Collected data entries
_ _ _ _

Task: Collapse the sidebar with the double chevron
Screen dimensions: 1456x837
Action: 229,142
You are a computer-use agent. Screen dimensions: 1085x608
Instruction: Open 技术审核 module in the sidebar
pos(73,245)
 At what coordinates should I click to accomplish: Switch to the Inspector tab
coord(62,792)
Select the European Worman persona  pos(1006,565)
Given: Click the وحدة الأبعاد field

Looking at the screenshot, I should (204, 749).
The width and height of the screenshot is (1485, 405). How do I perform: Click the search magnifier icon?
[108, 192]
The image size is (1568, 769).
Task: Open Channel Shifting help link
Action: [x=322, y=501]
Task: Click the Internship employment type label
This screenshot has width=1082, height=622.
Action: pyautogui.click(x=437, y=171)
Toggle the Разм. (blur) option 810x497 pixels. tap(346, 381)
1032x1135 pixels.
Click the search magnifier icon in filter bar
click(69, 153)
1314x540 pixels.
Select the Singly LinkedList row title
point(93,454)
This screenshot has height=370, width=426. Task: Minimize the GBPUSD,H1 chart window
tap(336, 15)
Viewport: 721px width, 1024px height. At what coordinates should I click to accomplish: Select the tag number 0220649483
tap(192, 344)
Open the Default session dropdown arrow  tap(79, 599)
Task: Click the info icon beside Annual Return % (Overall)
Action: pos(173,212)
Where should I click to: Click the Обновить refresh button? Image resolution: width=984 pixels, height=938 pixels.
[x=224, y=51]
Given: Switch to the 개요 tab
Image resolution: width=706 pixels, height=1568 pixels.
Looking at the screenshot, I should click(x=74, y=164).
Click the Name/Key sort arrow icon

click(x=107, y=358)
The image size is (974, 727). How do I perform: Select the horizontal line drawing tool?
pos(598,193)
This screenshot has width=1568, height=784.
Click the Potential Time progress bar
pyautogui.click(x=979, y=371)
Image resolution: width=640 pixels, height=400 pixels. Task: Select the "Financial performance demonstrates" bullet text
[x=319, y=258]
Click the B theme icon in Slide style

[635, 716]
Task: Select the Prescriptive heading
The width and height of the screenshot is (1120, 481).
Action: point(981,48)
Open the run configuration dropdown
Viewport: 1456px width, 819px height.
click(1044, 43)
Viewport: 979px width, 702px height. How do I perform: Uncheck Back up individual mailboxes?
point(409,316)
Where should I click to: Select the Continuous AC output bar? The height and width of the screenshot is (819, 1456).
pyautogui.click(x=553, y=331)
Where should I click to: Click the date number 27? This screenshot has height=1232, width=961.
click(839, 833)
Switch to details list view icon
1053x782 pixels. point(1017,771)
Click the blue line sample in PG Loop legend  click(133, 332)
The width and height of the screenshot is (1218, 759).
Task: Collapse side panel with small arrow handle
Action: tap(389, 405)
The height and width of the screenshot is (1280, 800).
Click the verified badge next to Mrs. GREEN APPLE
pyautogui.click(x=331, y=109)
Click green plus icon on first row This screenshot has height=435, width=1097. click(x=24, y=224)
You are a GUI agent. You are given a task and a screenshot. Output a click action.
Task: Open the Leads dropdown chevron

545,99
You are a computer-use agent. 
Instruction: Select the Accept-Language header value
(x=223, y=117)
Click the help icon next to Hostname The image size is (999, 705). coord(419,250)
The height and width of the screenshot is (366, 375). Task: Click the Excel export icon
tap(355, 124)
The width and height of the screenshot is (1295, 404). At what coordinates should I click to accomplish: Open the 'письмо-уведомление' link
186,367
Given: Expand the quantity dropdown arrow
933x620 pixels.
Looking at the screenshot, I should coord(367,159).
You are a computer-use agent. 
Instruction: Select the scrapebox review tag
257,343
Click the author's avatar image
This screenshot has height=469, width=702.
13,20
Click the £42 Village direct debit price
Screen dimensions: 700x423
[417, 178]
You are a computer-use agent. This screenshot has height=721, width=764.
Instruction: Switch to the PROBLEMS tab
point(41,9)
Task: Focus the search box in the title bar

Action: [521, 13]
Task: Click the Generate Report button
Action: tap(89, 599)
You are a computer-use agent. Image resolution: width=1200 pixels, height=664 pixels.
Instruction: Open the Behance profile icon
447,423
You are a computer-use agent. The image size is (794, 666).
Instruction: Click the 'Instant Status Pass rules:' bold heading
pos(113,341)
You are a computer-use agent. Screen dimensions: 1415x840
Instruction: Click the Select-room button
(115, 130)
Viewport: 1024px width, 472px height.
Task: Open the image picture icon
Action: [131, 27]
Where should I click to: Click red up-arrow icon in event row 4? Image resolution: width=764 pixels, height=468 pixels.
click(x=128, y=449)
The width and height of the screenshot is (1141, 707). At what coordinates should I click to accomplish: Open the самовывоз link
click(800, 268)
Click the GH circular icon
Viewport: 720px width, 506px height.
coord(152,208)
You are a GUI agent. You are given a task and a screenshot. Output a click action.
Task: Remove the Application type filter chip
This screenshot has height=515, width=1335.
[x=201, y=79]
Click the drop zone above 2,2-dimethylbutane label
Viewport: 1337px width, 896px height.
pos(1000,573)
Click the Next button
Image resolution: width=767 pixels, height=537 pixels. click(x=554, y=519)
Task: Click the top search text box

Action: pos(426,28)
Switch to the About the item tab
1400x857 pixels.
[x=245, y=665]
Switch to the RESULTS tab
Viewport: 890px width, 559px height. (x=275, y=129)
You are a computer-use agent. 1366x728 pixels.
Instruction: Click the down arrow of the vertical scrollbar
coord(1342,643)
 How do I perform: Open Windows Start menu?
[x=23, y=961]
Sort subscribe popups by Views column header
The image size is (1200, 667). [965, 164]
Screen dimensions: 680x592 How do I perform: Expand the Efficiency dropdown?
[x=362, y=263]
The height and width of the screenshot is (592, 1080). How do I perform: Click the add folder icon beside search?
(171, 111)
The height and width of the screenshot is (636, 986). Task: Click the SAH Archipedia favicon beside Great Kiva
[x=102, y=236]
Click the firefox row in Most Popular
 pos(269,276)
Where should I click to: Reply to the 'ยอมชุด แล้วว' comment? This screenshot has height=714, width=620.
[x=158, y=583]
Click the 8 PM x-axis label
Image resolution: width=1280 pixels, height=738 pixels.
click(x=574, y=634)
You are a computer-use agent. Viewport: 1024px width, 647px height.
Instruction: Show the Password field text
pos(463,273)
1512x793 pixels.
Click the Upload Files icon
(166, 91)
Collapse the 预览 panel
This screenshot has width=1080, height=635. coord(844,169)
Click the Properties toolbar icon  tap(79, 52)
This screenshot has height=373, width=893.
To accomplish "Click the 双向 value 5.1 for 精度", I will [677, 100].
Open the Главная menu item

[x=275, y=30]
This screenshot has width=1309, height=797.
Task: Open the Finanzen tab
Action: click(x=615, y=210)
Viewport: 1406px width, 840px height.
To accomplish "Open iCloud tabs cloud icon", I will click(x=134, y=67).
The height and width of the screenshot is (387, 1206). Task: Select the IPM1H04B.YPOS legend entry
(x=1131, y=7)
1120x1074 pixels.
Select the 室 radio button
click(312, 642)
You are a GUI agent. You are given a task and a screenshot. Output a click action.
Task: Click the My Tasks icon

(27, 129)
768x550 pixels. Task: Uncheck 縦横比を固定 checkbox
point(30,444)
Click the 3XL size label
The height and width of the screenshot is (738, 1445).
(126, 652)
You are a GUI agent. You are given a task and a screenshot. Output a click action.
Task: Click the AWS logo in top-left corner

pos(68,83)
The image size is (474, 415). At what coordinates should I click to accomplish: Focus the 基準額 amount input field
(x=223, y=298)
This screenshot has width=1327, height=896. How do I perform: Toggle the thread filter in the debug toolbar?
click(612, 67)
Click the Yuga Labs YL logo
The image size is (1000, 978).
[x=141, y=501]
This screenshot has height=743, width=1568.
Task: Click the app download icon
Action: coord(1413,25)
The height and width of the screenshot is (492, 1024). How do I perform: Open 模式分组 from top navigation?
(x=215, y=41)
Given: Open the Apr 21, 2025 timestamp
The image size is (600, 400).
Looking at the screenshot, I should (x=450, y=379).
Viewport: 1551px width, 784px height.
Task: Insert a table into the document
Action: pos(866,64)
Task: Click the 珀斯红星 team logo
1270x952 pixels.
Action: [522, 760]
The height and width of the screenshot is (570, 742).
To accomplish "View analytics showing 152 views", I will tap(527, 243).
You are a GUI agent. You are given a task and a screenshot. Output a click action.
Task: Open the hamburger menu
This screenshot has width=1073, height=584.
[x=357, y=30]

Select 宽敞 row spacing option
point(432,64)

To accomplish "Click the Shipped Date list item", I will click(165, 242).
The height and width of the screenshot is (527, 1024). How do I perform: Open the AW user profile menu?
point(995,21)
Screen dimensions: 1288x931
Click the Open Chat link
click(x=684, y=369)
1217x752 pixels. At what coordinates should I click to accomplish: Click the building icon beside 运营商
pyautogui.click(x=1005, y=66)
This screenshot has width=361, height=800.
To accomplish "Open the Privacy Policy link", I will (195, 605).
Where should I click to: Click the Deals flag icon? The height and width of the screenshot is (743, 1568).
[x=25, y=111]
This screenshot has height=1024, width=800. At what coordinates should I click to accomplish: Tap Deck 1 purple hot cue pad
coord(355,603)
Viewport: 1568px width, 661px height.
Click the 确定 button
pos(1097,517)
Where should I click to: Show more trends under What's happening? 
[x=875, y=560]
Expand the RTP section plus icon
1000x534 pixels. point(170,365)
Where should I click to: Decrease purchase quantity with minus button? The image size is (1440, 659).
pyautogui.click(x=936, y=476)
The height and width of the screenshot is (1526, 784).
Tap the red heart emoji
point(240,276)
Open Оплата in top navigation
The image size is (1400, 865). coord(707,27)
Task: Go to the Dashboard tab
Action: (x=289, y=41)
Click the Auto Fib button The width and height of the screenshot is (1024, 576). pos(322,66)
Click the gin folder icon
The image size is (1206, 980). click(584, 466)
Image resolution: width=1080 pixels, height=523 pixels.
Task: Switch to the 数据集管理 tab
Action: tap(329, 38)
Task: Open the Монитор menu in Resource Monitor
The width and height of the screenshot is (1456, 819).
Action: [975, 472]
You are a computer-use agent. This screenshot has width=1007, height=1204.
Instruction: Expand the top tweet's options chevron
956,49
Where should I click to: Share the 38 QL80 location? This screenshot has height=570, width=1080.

_ _ _ _

▶ **OBJECTIVE**
In the items starting at the line that contains "Switch to details list view icon" and ending at the line that contains "Click green plus", change "legend" to "key". Write out only those lines, with nothing else altered.

▶ **RESULT**
Switch to details list view icon
1053x782 pixels. point(1017,771)
Click the blue line sample in PG Loop key  click(133, 332)
The width and height of the screenshot is (1218, 759).
Task: Collapse side panel with small arrow handle
Action: tap(389, 405)
The height and width of the screenshot is (1280, 800).
Click the verified badge next to Mrs. GREEN APPLE
pyautogui.click(x=331, y=109)
Click green plus icon on first row This screenshot has height=435, width=1097. click(x=24, y=224)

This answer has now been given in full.